• What you need to do:
Render the lines starting with the line containing "is (1389, 868)." and going on through the line containing "Looking at the screenshot, I should coord(593,197)." as a Markdown table with the columns Row and Text. Each nonblank line gets its own row number.
>> start
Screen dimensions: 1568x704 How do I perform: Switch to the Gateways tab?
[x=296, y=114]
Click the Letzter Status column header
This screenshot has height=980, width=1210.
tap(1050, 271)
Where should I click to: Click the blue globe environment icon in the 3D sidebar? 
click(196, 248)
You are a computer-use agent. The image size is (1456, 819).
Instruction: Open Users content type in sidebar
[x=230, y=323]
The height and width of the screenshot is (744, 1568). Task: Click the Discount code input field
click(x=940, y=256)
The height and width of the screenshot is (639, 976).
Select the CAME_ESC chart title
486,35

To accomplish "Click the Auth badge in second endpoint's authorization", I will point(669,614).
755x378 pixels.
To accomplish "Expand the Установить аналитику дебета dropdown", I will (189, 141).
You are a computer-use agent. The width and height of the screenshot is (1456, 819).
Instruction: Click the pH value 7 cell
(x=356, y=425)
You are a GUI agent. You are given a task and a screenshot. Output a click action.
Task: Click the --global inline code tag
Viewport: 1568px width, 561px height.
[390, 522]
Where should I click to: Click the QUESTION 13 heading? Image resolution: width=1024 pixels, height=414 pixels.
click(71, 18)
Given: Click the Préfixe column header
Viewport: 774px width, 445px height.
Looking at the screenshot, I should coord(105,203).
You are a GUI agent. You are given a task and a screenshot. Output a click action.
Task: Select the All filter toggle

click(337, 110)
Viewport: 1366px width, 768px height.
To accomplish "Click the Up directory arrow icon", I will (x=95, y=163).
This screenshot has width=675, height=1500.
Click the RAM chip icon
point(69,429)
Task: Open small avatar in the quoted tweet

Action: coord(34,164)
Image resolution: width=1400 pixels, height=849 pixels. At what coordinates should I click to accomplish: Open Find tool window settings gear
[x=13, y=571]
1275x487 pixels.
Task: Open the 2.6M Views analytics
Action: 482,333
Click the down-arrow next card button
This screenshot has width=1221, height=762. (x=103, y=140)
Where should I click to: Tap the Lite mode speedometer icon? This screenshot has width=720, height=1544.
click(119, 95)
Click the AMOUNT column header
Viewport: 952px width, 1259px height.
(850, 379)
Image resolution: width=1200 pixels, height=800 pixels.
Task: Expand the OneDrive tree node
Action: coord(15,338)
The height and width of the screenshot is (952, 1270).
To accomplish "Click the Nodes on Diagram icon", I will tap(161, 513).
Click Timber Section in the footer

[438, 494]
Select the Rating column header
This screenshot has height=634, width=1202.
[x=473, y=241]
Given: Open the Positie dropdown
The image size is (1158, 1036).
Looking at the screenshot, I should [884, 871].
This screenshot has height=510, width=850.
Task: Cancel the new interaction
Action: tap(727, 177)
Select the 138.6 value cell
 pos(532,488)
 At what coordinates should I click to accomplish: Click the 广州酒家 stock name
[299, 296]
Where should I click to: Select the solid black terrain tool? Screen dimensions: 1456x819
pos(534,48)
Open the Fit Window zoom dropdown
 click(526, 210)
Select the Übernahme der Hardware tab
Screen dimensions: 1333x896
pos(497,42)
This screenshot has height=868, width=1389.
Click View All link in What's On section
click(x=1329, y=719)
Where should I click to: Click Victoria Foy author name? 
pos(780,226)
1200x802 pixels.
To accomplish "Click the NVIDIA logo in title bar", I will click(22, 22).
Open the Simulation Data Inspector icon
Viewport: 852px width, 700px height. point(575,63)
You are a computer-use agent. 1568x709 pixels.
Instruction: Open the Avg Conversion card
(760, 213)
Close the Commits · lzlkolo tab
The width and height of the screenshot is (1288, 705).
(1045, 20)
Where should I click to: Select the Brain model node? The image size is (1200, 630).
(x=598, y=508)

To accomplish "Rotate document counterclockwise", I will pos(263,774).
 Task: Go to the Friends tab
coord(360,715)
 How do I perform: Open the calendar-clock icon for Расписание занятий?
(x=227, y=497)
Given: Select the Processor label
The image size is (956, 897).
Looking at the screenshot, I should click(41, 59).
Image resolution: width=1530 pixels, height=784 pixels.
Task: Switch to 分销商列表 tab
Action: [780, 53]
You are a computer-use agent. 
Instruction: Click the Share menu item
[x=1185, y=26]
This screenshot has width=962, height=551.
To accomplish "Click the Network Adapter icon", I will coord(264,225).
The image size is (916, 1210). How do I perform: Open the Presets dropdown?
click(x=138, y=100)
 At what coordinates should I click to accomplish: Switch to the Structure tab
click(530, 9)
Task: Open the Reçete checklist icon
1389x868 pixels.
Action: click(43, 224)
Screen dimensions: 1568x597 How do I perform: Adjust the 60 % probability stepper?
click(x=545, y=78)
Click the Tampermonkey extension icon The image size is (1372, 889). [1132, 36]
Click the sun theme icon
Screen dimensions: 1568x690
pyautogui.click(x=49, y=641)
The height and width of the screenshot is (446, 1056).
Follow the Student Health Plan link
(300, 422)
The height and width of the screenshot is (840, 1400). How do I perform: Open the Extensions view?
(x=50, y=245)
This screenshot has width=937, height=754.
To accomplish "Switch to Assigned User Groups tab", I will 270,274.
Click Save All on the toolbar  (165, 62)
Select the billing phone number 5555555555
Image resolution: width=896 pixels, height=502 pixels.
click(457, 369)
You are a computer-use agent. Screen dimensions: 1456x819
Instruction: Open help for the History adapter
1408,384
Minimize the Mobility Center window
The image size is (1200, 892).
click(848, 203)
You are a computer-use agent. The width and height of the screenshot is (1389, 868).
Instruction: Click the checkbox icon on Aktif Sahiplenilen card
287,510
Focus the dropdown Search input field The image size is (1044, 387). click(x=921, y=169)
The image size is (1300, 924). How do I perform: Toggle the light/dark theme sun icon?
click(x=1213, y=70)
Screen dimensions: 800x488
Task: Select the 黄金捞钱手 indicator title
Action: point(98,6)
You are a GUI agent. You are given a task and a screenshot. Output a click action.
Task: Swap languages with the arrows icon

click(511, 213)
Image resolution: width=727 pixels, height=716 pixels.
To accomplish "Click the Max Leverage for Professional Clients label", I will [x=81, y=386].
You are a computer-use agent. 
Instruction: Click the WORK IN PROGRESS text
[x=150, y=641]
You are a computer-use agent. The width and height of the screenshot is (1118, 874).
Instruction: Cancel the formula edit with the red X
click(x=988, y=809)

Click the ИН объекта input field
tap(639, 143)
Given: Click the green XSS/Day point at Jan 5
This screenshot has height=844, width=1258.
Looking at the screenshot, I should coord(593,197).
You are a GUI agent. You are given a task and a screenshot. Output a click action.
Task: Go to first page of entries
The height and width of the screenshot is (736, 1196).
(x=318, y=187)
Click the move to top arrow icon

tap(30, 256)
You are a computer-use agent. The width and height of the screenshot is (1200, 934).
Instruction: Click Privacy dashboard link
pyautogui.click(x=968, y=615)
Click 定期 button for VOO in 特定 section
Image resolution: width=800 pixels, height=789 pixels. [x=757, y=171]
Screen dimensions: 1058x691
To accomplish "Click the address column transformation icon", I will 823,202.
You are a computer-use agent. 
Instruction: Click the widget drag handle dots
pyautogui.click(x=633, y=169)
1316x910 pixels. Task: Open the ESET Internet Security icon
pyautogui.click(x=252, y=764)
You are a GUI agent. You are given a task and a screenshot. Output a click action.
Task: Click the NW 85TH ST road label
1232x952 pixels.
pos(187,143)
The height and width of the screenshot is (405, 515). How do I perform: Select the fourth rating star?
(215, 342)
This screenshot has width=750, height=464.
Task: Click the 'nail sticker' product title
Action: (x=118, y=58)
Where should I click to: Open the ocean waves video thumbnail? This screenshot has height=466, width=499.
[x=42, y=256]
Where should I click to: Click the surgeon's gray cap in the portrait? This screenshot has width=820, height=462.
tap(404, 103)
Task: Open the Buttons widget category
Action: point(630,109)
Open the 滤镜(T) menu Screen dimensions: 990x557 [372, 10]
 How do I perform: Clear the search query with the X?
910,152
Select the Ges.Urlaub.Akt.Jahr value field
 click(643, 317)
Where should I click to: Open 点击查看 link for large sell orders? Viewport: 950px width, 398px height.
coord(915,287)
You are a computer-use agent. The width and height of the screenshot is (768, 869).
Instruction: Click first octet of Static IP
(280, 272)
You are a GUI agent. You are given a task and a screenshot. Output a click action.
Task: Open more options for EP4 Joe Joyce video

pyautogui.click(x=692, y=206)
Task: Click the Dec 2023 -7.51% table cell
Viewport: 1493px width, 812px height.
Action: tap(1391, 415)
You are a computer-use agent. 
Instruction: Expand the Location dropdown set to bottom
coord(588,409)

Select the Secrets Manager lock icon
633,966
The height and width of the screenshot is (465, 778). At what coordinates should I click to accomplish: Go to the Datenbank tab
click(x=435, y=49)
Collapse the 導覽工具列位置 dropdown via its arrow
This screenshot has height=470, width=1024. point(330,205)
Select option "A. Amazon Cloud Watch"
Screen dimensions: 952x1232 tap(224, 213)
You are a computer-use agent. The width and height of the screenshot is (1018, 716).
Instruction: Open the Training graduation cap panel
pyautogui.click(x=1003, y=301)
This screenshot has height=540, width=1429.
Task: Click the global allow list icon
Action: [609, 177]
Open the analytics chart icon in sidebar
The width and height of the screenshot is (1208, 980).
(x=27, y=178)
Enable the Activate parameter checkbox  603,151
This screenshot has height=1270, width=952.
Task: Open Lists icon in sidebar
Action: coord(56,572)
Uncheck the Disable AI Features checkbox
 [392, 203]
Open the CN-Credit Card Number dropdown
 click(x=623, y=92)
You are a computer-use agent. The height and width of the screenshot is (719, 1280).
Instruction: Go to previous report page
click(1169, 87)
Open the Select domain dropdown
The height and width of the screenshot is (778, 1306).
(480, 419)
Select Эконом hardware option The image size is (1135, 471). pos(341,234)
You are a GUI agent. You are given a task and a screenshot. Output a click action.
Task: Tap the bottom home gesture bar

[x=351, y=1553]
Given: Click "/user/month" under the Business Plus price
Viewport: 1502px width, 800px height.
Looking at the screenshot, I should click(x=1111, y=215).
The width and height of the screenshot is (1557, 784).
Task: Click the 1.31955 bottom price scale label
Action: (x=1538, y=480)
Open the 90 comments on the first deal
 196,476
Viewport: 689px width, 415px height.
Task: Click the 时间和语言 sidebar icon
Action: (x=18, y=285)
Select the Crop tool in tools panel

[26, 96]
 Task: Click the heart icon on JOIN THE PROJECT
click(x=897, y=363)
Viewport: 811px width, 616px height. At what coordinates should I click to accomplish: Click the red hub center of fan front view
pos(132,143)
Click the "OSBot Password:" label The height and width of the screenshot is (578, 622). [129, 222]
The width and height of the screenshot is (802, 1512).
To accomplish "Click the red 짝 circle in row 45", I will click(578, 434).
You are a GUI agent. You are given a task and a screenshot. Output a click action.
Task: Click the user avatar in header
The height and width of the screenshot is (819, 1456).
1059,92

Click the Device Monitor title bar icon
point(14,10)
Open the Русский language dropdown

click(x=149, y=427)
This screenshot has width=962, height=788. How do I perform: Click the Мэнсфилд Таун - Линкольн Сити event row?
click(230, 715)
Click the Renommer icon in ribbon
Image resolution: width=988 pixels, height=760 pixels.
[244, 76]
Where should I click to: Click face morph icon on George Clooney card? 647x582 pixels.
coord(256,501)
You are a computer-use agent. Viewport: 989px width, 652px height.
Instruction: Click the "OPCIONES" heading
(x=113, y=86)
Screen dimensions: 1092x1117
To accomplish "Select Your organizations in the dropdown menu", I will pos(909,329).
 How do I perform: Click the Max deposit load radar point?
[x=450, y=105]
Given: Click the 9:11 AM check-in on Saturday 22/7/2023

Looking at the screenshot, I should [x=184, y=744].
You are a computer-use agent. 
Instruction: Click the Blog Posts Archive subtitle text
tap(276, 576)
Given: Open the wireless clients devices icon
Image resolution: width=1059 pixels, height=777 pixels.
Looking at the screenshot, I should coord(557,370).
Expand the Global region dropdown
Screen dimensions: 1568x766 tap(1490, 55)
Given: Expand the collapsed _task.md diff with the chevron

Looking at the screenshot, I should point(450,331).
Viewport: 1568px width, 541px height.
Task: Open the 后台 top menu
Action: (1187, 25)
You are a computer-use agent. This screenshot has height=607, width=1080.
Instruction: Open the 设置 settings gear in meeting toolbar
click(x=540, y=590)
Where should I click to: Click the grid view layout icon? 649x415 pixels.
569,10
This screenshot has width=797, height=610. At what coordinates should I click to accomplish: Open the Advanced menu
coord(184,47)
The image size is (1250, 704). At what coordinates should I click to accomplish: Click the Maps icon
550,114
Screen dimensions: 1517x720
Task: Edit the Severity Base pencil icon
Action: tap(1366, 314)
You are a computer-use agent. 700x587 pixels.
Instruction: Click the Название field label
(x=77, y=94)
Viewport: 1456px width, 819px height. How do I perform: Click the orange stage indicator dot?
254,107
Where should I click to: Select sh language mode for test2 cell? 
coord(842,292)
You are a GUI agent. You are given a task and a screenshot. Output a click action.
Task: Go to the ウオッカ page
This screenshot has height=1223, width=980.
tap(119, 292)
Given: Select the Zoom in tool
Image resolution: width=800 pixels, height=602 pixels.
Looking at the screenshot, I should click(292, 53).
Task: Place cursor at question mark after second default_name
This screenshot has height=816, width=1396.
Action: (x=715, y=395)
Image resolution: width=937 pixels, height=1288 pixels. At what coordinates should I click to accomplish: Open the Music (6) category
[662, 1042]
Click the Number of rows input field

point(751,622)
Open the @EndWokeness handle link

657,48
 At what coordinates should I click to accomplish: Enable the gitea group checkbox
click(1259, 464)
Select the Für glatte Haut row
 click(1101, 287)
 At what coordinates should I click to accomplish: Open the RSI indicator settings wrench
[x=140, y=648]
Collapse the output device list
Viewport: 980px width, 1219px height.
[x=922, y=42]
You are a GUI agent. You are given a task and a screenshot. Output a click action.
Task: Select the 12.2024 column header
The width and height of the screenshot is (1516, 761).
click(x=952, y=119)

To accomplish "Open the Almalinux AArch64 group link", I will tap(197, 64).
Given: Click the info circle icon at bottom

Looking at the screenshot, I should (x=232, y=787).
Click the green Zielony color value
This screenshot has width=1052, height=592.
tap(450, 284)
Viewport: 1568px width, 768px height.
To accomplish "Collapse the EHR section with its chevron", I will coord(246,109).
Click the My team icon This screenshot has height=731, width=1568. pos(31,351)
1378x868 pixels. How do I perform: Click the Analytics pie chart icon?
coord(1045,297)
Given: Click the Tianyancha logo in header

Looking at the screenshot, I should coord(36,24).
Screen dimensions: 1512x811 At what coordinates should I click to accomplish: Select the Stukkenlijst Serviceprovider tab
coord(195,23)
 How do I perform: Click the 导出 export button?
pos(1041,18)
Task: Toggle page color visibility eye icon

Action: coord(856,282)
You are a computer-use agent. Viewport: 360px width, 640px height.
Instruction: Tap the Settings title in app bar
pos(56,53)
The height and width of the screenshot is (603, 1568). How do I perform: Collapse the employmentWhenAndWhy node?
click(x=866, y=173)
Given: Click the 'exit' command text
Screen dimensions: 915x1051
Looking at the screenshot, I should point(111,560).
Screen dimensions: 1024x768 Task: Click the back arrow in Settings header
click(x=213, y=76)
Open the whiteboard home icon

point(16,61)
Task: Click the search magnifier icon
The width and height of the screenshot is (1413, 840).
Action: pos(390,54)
>> end
• Task output:
| Row | Text |
|---|---|
| 1 | You are a computer-use agent. The width and height of the screenshot is (1389, 868). |
| 2 | Instruction: Click the checkbox icon on Aktif Sahiplenilen card |
| 3 | 287,510 |
| 4 | Focus the dropdown Search input field The image size is (1044, 387). click(x=921, y=169) |
| 5 | The image size is (1300, 924). How do I perform: Toggle the light/dark theme sun icon? |
| 6 | click(x=1213, y=70) |
| 7 | Screen dimensions: 800x488 |
| 8 | Task: Select the 黄金捞钱手 indicator title |
| 9 | Action: point(98,6) |
| 10 | You are a GUI agent. You are given a task and a screenshot. Output a click action. |
| 11 | Task: Swap languages with the arrows icon |
| 12 | click(511, 213) |
| 13 | Image resolution: width=727 pixels, height=716 pixels. |
| 14 | To accomplish "Click the Max Leverage for Professional Clients label", I will [x=81, y=386]. |
| 15 | You are a computer-use agent.  |
| 16 | Instruction: Click the WORK IN PROGRESS text |
| 17 | [x=150, y=641] |
| 18 | You are a computer-use agent. The width and height of the screenshot is (1118, 874). |
| 19 | Instruction: Cancel the formula edit with the red X |
| 20 | click(x=988, y=809) |
| 21 | Click the ИН объекта input field |
| 22 | tap(639, 143) |
| 23 | Given: Click the green XSS/Day point at Jan 5 |
| 24 | This screenshot has height=844, width=1258. |
| 25 | Looking at the screenshot, I should coord(593,197). |